*** Task input Section Begins ***

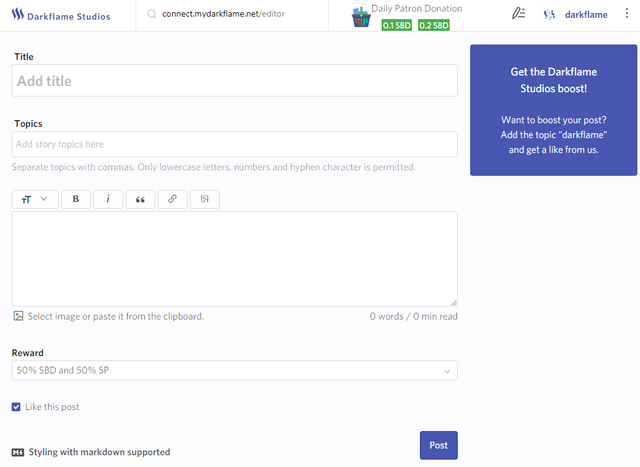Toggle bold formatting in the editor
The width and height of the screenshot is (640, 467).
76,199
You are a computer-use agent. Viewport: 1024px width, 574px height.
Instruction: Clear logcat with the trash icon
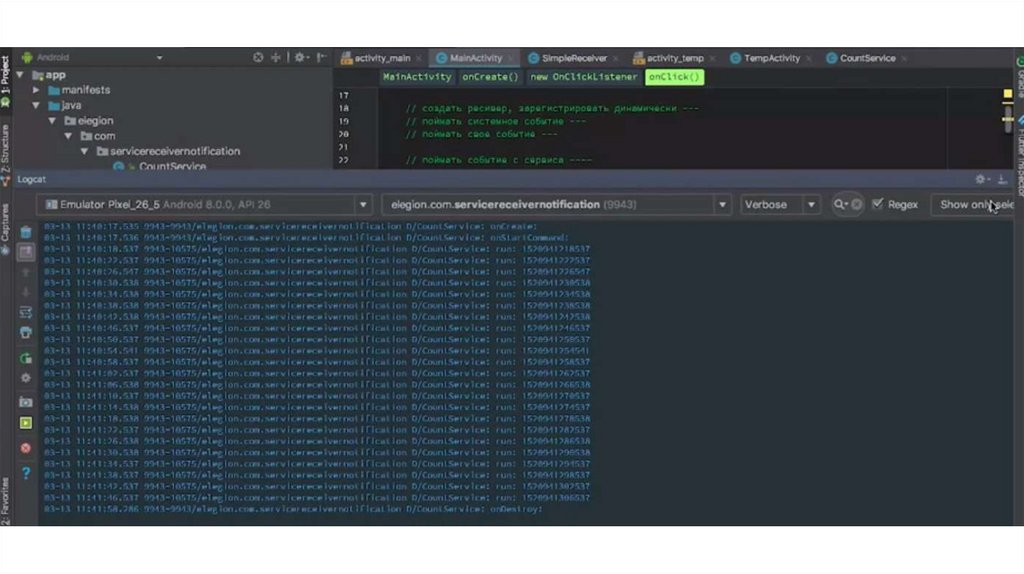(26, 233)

*** Task input Section Ends ***
*** Task input Section Begins ***

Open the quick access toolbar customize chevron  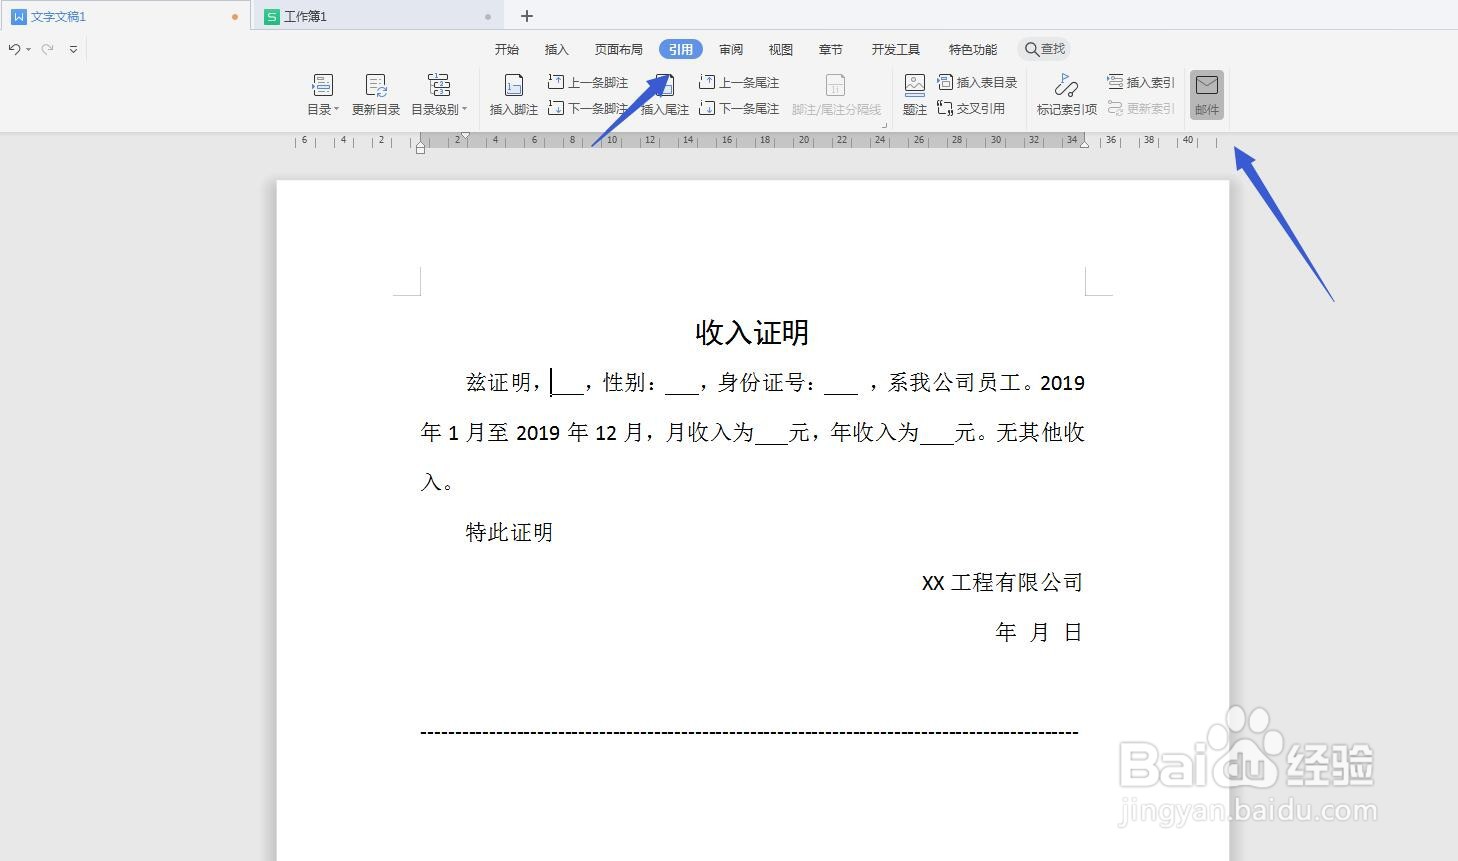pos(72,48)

*** Task input Section Ends ***
*** Task input Section Begins ***

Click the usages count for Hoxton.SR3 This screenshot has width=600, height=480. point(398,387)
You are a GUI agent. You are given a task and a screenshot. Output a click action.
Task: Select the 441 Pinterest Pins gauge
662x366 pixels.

*** Task input Section Ends ***

Task statement: Filter the entries above down to the lines that hold the word "agent", and copy those lines.

Result of this task:
You are a computer-use agent. Viewport: 1024px width, 574px height.
You are a GUI agent. You are given a task and a screenshot. Output a click action.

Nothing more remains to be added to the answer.